*Extract*.
Intrigued I had a listen and liked the way they were almost post Manchester and a superior version of the so called shoegaze scene the music press were attempting to create in the south. With an added northern nous and a deeper immersion in the music than you would expect from a young band, you could feel they really had something.

There was a whiff of the Stooges drone magnificence, a scent of the Roses mystical melodic magic and ambition and mastery of that northern psychedelia pioneered by the evergreen genius of Echo and the Bunnymen.

Brian said he wanted to build something round the band and was so sure of their greatness and their eventual world domination that he wanted to create a fanzine around them. He asked me to write it and he would do the artwork.

It seemed a cool idea.

The band had that something and even in the minefield of rock n roll it mattered little whether they would ‘make it’ or not – the idea was intriguing enough so a week later I got the train to Wigan to visit the band and discuss the idea of the zine and interview them.

We met in a flat above a shop – I’m guessing it was where Richard Ashcroft lived at the time – and I remember him being there – a barefoot Jesus and like a very youthful Mick Jagger and a mixture of sure footed confidence and shyness whilst the rest of the band filled the room. We talked about the Roses who I had been covering since the start and the future. There was an interview where they talked of ambition and hope as Brian chipped in creating a mythology.

Outside the window it was pitch black and silent but Verve were building up a painting of the future defying their current world. I rushed home feeling there was defiantly something here. Another bunch of northern hopefuls. The fanzine was written but never published. Somewhere it lurks in Brian’s archive as we both typically got distracted by other pop culture thrills.

*Instruction 1*. Reproduce the part of the Verve recollection starting at "Intrigued I had" and ending at "a cool idea.".
*Instruction 2*. Pick up the recollection of meeting Verve in Wigan after its final sentence and keep writing it.

*Data rows*.
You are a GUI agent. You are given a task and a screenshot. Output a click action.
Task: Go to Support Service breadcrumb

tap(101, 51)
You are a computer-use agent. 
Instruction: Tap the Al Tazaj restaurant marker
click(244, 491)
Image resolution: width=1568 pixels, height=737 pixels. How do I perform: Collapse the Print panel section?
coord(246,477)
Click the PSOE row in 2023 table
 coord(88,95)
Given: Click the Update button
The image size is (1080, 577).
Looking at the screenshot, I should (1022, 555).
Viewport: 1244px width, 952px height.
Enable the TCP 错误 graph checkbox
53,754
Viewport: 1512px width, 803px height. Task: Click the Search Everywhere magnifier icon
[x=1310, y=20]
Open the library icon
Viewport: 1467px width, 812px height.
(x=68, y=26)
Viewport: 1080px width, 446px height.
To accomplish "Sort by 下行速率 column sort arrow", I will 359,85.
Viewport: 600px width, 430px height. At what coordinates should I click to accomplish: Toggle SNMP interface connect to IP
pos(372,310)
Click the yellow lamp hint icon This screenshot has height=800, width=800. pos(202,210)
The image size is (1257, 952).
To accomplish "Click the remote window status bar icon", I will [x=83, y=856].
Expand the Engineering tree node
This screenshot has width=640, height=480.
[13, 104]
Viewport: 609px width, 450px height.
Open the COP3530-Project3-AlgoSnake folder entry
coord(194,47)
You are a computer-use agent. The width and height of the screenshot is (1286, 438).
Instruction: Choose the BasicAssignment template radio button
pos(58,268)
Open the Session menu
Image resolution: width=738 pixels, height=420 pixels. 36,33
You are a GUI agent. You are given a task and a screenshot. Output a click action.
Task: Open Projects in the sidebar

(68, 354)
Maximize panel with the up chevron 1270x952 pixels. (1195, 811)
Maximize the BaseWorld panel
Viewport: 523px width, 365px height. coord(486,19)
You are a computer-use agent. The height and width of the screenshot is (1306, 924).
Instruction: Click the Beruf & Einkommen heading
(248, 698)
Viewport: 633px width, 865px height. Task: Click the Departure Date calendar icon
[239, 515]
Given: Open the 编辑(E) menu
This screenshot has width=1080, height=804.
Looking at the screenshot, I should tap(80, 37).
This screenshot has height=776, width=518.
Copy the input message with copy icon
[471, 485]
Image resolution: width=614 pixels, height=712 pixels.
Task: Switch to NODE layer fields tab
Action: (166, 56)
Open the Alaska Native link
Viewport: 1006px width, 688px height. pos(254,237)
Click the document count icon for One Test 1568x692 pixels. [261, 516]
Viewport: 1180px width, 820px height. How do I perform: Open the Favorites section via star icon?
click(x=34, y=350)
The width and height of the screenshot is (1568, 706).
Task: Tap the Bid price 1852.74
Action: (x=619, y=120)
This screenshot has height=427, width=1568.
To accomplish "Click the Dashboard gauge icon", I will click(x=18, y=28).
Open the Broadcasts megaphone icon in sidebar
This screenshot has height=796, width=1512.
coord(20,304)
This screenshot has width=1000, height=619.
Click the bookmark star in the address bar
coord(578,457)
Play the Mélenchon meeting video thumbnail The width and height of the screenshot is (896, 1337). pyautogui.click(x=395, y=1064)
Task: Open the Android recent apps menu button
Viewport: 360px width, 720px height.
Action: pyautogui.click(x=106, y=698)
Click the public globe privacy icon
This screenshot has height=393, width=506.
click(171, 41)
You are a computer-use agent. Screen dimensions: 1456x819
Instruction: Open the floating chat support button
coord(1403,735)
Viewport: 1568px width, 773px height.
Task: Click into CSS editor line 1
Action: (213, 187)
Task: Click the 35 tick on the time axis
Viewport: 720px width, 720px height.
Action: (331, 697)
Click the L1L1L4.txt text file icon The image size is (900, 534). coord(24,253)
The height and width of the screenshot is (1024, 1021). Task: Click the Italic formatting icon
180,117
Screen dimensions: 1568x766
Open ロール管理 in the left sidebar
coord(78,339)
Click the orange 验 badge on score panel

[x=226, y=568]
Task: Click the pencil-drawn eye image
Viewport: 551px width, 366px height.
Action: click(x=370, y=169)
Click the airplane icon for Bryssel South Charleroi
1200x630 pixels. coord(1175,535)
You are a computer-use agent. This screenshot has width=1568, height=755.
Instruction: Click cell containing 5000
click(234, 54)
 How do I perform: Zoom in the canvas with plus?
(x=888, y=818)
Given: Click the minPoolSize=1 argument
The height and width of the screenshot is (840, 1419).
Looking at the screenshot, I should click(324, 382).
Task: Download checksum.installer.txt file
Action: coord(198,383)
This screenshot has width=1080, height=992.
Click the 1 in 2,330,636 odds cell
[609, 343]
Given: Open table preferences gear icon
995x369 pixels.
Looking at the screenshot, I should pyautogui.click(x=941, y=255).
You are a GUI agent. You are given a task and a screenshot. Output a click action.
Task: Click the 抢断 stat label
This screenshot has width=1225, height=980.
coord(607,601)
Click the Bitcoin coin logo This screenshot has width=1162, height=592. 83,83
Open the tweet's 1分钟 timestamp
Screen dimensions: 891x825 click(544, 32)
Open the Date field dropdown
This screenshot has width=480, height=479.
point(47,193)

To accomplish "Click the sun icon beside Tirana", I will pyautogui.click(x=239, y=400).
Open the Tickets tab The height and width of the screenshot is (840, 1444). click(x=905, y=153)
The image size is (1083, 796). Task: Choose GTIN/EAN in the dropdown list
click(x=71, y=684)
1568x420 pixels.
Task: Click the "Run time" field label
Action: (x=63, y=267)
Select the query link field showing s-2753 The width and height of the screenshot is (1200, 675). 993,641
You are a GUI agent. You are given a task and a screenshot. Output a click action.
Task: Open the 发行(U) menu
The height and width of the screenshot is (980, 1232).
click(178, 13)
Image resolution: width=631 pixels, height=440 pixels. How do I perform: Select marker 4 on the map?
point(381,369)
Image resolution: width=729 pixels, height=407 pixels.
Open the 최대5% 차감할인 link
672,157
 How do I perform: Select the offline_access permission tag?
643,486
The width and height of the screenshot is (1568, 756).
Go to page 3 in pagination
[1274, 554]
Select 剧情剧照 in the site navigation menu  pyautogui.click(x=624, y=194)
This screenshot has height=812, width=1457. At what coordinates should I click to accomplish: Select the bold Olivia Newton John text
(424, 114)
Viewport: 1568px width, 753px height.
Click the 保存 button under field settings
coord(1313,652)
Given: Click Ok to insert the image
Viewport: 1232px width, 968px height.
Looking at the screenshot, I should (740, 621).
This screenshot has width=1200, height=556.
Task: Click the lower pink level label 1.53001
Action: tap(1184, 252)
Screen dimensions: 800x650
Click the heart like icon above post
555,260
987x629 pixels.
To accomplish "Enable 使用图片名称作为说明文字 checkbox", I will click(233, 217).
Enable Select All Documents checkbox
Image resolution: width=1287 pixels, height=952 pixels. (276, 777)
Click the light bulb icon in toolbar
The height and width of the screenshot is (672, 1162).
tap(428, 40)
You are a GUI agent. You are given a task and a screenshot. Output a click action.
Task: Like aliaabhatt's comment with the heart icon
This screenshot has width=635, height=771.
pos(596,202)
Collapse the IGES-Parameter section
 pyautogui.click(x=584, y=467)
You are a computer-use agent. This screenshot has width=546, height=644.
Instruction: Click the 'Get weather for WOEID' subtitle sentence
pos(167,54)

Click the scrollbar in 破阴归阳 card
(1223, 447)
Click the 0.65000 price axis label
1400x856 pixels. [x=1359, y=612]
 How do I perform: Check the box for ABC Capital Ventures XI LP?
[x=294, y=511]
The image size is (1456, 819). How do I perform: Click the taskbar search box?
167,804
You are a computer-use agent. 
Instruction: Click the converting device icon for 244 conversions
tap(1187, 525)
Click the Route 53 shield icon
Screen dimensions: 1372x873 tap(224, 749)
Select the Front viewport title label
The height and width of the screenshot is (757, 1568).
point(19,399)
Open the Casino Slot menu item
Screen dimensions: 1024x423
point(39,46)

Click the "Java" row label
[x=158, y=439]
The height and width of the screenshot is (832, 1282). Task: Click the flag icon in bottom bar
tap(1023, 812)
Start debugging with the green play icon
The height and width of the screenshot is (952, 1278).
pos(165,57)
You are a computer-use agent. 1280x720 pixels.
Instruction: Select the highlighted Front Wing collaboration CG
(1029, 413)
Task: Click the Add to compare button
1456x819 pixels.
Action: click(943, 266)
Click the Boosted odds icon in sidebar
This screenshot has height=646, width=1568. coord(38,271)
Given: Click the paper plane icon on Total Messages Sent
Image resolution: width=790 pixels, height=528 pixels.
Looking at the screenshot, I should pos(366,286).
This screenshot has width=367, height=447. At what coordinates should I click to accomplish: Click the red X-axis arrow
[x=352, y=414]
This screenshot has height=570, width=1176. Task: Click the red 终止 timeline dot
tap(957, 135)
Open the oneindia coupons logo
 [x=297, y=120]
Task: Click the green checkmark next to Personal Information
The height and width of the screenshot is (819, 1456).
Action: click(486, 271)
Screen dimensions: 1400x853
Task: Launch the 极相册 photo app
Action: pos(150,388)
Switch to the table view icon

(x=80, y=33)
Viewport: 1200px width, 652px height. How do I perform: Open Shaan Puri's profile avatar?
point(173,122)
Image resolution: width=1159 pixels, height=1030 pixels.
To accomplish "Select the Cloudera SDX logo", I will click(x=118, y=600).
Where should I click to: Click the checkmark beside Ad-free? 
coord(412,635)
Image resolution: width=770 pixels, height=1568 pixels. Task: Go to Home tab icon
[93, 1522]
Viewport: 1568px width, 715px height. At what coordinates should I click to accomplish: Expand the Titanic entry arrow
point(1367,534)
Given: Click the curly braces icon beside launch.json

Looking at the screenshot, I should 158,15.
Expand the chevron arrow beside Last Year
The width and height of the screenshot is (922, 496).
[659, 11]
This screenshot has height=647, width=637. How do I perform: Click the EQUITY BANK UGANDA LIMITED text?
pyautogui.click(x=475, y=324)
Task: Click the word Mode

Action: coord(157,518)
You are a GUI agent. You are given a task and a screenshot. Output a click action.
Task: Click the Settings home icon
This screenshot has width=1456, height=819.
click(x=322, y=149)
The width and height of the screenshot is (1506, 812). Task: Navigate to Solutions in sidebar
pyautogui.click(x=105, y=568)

*Task output 1*.
Intrigued I had a listen and liked the way they were almost post Manchester and a superior version of the so called shoegaze scene the music press were attempting to create in the south. With an added northern nous and a deeper immersion in the music than you would expect from a young band, you could feel they really had something.

There was a whiff of the Stooges drone magnificence, a scent of the Roses mystical melodic magic and ambition and mastery of that northern psychedelia pioneered by the evergreen genius of Echo and the Bunnymen.

Brian said he wanted to build something round the band and was so sure of their greatness and their eventual world domination that he wanted to create a fanzine around them. He asked me to write it and he would do the artwork.

It seemed a cool idea.

*Task output 2*.
I saw many of the band’s early gigs and was captivated by their intensity and their northern Stooges vibe. Ashcroft was a great frontman full of belief and poetic wisdom rare for his age. The band sounded fantastic with a true of power and tripped out dynamics and with that Roses style sense of possibility.

I remember seeing them play the tiny Roadhouse in Manchester and fill it with quicksilver magic and I remember other small gigs where they defied the narrative that the north will never rise again with their own innate brilliance. I remember hanging out with them when they supported Curve at Brixton Academy and their dressing room was filled with a ghetto blaster pumping out great music and Brian, who was now creating their brilliant sleeve art holding court, I remember bumping into Richard Ashcroft when he lived in West Didsbury and interviewing him there recording his mystic worldview and his quiet intelligence and bumping into Liam Gallagher and spending the day with the paint of them… and I remember when they finally went supernova filling the void with their imagination and dreams after adding a ‘the’ to their name and a classic sheen to their songwriting for their third album Urban Hymns – one of those albums where the culmination of dreams occurs and the band somehow retained their precious own but married it to absolute classic heartfelt songwriting that seemed to reach back through the decades and into the future all at once and caught their genius perfectly.